[EXERCISE REQUIREMENTS] Dropping every picture, set down exactly the lines in the entries below, starting with the line with "The width and" and going on through the line with "Where should I".

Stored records

===

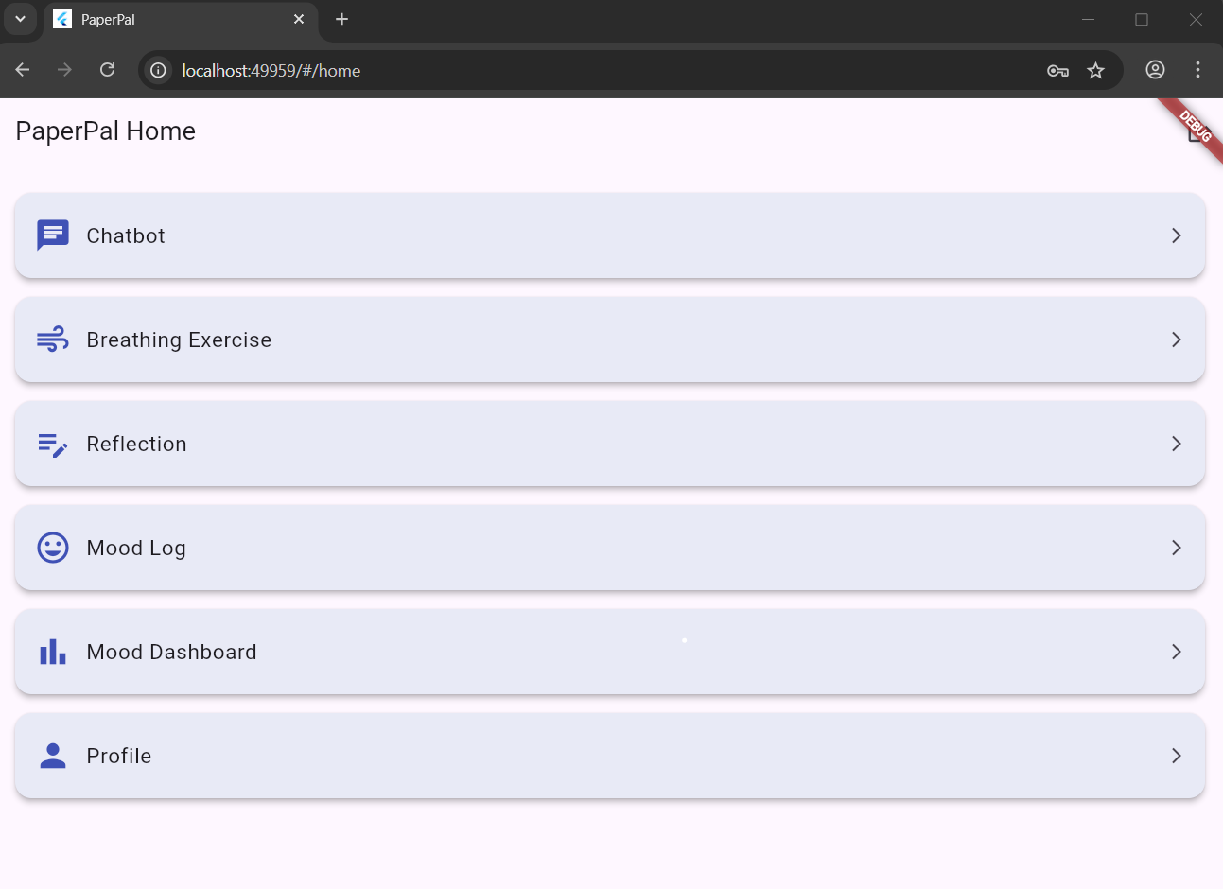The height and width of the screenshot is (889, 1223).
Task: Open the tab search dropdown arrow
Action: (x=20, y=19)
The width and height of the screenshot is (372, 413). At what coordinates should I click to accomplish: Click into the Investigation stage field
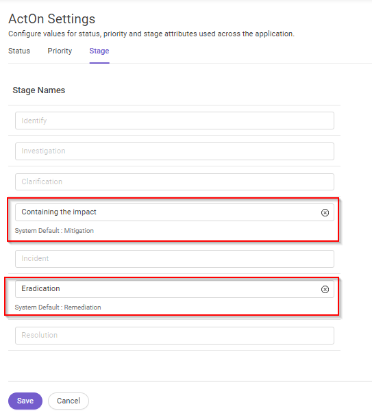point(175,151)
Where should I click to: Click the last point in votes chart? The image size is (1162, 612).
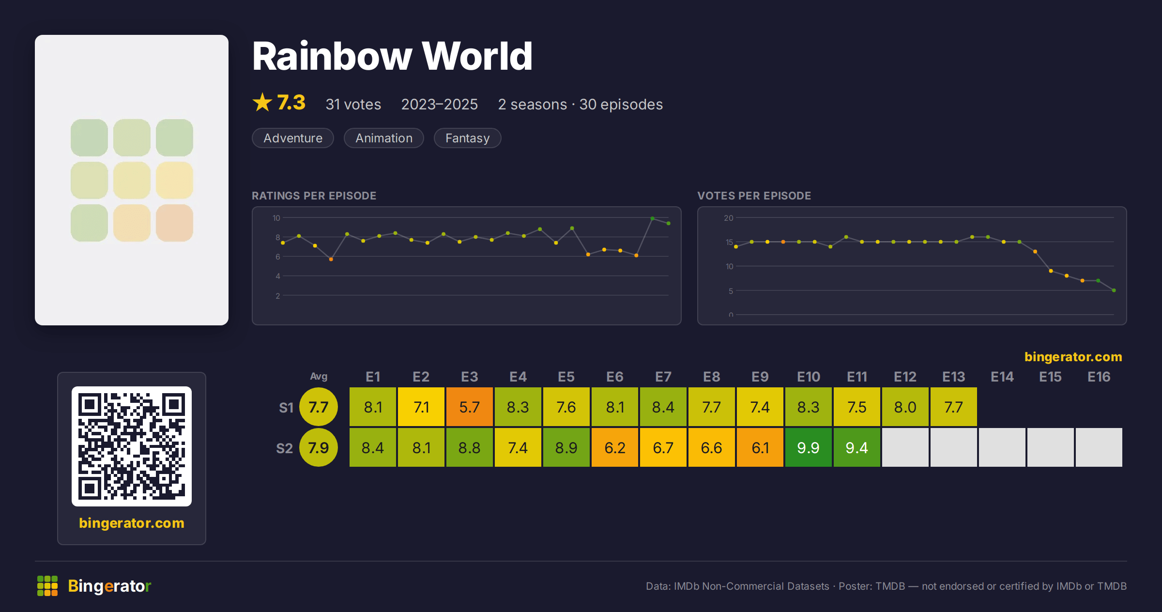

===

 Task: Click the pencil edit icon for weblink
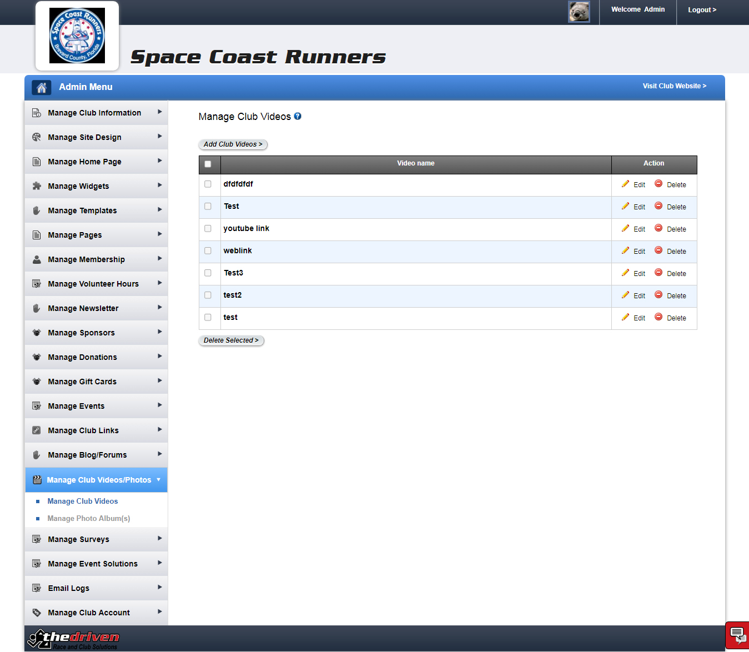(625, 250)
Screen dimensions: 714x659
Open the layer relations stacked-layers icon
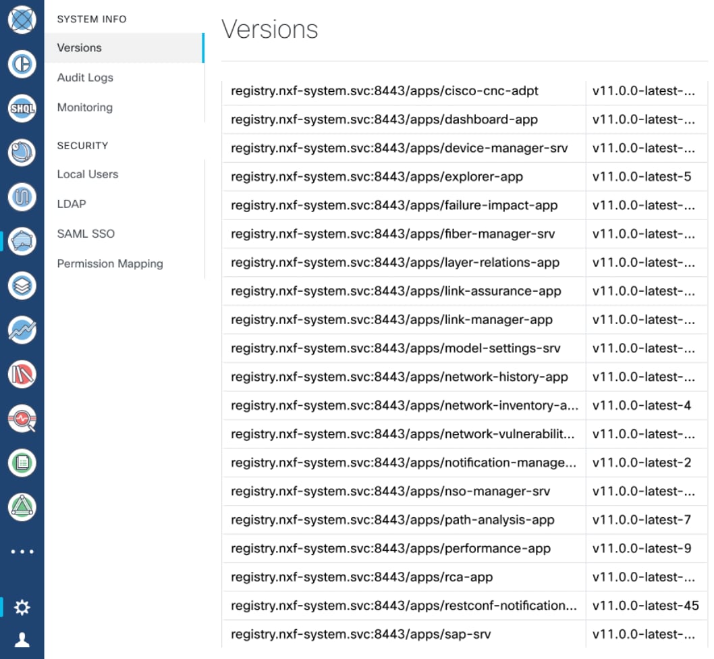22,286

===

[ANSWER]
The width and height of the screenshot is (372, 413). At what coordinates should I click to accomplish: Click into the Investigation stage field
point(175,151)
Where should I click to: Click the last point in votes chart? The image size is (1162, 612).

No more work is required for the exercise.